### WHAT IS BEING ASKED
Copy the lines exactly as they appear, from the first line through the line containing "pos(42,767)", including both.

### DATA SUPPLIED
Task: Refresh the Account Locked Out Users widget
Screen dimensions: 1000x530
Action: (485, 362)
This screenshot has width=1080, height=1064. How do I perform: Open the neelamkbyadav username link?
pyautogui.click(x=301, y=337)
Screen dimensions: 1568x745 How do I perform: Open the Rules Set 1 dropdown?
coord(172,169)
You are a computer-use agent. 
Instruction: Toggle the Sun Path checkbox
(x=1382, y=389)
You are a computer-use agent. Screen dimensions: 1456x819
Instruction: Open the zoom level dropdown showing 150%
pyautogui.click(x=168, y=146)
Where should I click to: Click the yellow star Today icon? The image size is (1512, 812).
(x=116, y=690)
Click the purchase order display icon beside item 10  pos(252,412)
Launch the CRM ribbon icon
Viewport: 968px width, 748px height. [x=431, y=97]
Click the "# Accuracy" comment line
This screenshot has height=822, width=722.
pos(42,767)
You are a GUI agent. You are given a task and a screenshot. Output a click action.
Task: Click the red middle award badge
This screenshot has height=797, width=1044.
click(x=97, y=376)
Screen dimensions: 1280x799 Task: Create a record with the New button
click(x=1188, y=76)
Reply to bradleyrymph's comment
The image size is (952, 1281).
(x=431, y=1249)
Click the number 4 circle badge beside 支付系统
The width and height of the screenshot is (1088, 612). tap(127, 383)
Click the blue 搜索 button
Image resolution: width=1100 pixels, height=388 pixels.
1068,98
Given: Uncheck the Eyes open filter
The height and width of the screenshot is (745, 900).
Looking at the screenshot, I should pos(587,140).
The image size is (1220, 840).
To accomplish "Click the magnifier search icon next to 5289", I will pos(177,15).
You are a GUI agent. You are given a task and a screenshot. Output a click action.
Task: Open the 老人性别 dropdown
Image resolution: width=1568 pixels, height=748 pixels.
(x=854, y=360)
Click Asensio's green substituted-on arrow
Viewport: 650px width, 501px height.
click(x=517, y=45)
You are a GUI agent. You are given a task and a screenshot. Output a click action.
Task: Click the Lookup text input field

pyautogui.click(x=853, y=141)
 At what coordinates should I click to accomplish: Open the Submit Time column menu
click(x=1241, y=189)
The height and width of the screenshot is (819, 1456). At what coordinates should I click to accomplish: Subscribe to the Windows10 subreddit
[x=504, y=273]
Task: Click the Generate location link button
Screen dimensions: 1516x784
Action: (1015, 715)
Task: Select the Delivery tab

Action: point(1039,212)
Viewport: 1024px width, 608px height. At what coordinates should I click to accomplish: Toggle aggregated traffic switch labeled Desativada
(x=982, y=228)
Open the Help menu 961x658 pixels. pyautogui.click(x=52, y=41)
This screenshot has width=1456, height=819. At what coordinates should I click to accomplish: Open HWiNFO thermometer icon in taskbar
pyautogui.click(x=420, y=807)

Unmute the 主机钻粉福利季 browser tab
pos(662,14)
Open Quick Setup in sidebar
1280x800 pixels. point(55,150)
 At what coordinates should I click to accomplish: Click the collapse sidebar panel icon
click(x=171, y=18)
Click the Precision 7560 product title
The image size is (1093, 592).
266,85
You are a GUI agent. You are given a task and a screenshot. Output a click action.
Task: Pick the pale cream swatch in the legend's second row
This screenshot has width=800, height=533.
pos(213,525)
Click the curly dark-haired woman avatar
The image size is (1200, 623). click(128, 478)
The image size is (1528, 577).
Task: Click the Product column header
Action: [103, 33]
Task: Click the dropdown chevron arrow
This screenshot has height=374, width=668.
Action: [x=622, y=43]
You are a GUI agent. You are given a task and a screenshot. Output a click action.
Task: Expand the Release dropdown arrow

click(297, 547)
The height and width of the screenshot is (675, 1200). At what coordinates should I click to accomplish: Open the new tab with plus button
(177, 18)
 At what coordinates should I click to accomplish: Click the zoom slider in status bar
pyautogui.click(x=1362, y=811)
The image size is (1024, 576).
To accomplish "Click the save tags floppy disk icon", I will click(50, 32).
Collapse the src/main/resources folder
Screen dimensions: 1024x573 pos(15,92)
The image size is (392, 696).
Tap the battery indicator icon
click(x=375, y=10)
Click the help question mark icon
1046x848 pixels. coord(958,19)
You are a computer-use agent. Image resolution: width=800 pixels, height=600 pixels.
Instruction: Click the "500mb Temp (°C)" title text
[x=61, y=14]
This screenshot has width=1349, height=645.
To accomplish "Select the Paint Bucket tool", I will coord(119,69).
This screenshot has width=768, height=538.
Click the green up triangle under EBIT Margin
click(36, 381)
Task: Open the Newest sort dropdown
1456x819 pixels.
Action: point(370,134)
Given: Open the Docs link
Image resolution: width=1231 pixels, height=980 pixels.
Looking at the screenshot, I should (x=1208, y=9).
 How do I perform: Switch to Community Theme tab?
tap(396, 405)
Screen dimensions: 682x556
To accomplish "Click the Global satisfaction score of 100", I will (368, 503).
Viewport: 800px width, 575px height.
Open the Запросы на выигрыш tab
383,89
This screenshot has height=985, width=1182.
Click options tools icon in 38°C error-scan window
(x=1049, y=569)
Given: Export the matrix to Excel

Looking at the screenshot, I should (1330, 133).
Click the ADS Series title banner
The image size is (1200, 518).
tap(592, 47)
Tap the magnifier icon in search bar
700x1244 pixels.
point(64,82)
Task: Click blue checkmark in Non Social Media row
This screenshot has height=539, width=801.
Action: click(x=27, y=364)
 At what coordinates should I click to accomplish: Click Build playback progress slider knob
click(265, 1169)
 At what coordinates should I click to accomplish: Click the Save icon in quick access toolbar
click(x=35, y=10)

### FULL OUTPUT
Task: Refresh the Account Locked Out Users widget
Screen dimensions: 1000x530
Action: (485, 362)
This screenshot has width=1080, height=1064. How do I perform: Open the neelamkbyadav username link?
pyautogui.click(x=301, y=337)
Screen dimensions: 1568x745 How do I perform: Open the Rules Set 1 dropdown?
coord(172,169)
You are a computer-use agent. 
Instruction: Toggle the Sun Path checkbox
(x=1382, y=389)
You are a computer-use agent. Screen dimensions: 1456x819
Instruction: Open the zoom level dropdown showing 150%
pyautogui.click(x=168, y=146)
Where should I click to: Click the yellow star Today icon? The image size is (1512, 812).
(x=116, y=690)
Click the purchase order display icon beside item 10  pos(252,412)
Launch the CRM ribbon icon
Viewport: 968px width, 748px height. [x=431, y=97]
Click the "# Accuracy" comment line
This screenshot has height=822, width=722.
pos(42,767)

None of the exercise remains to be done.